The Bharatiya Nyaya Sanhita, 2023, retains substantive protections in modified form, while the Bharatiya Nagarik Suraksha Sanhita refines arrest safeguards and procedural oversight. The legislative framework attempts to achieve equilibrium. Its success, however, depends on implementation discipline.
The deeper question is not whether false cases exist, they do, in limited but real numbers. The critical issue is whether the justice system can accurately distinguish between malicious prosecution, investigative incompetence, compromise-driven acquittal, and genuine victim testimony.
The debate should move beyond rhetoric and not weaken protective statutes.
Conclusion
India’s criminal law landscape reflects a dual reality where there are vulnerable groups requiring strong statutory protection then there are also instances where criminal law is used strategically in personal conflicts.
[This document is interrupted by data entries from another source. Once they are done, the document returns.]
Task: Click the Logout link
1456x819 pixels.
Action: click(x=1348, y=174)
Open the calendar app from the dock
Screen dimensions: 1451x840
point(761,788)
A mature legal system must hold both truths simultaneously.
The strength of a justice system lies not in denying complexity but in managing it without prejudice. Blanket narratives, either of rampant misuse or universal victimhood, distort reality. The constitutional mandate is not emotional alignment but is calibrated justice. Protection must remain strong, Procedure must remain fair, and misuse, where proven, must face THE CONSEQUENCES.